▶ [YOUR TASK]:
Please, starting at the line that contains "This screenshot has height=343, width=722.", reproduce every line exactly until the records run out, skipping all pictures.
________
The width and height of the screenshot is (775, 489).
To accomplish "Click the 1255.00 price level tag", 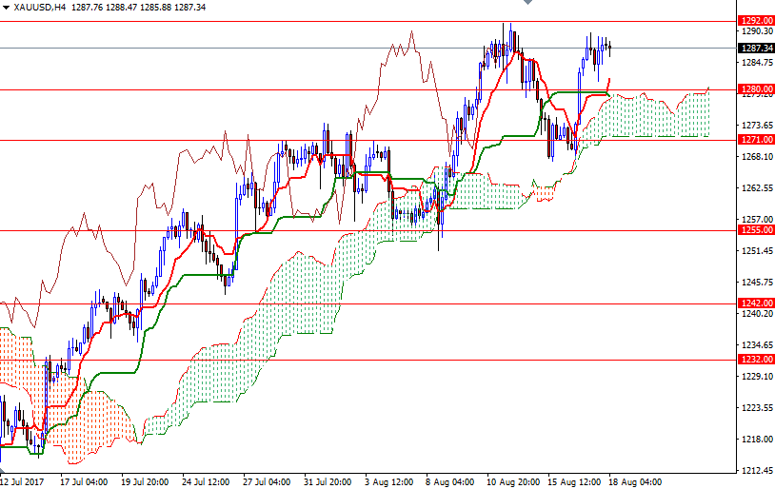I will (755, 229).
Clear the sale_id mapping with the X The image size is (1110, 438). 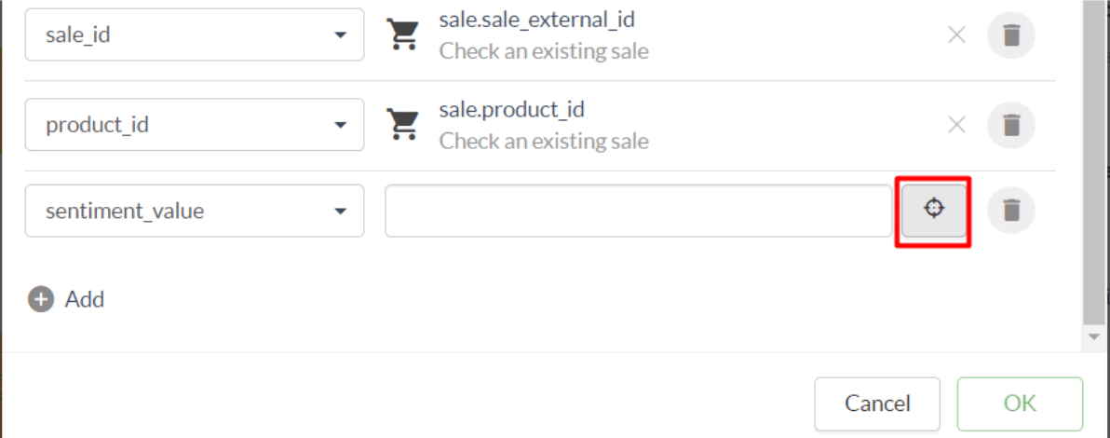(956, 35)
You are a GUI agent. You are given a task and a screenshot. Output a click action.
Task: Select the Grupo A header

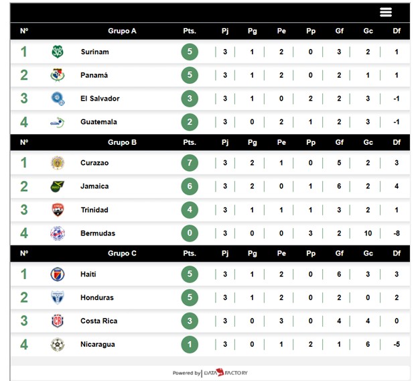click(x=122, y=31)
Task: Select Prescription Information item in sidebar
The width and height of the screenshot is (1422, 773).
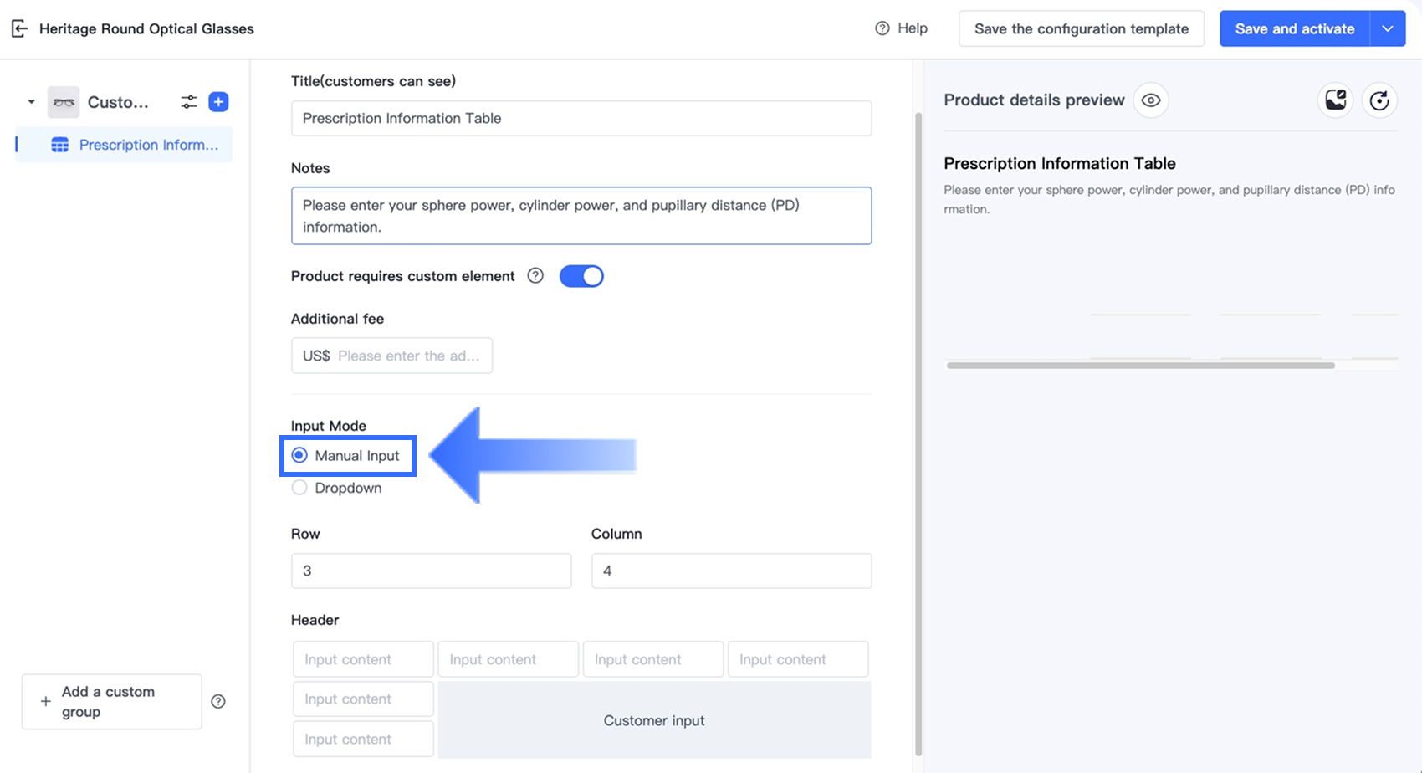Action: tap(134, 145)
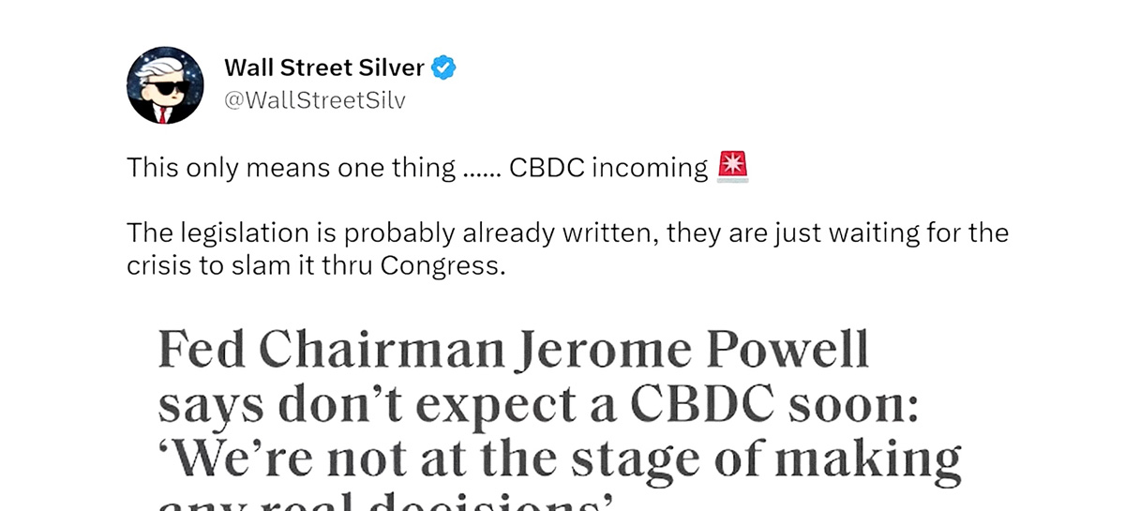
Task: Click the red siren emoji
Action: [x=732, y=167]
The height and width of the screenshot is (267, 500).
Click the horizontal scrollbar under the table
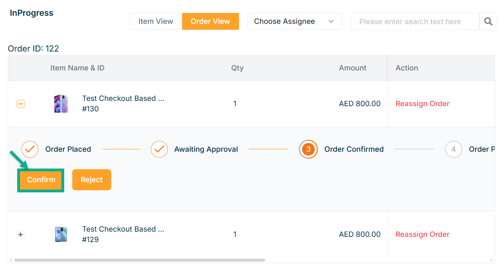[140, 260]
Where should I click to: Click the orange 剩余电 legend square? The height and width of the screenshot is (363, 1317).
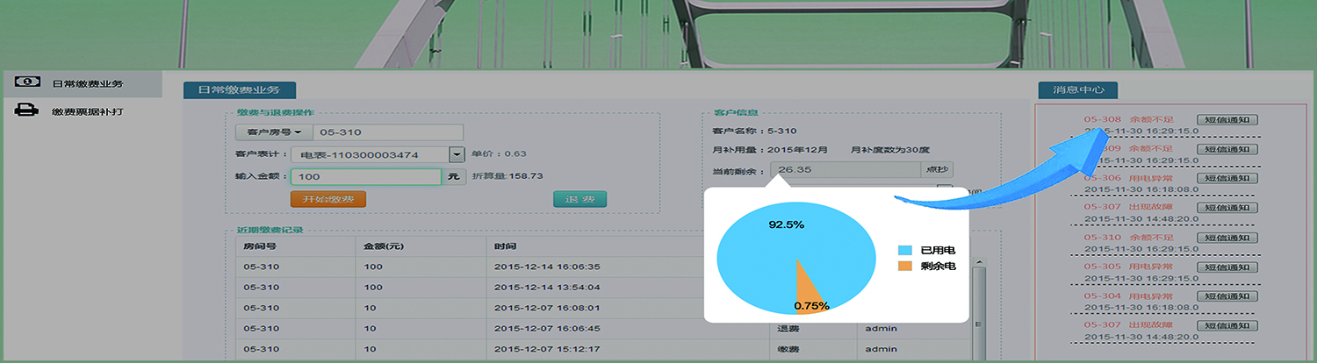904,266
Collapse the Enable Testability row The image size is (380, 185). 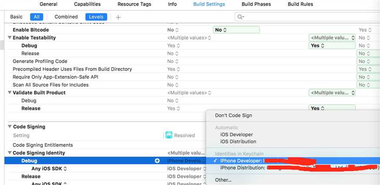click(10, 38)
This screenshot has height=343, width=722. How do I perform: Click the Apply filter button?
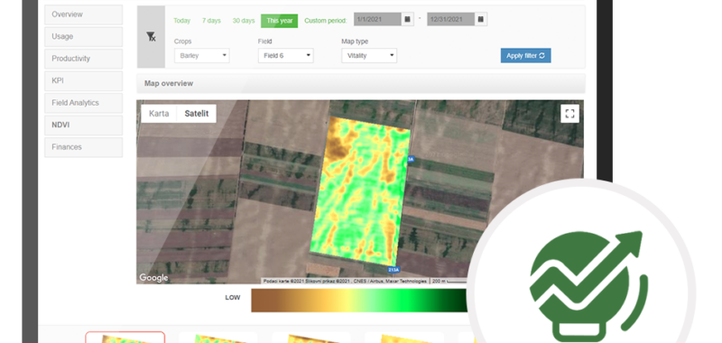tap(526, 56)
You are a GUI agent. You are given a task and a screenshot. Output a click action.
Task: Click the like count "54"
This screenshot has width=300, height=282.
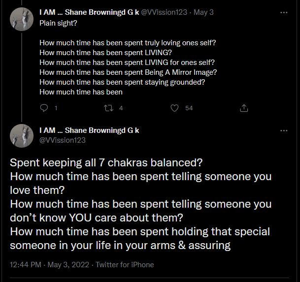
________
▶ [WRITTEN SOLUTION]:
This screenshot has height=343, width=722. How do I perform: Click the Apply filter button?
tap(526, 56)
You are a GUI agent. You are given a task and a screenshot. Output a click action.
Task: Click the like count "54"
This screenshot has width=300, height=282.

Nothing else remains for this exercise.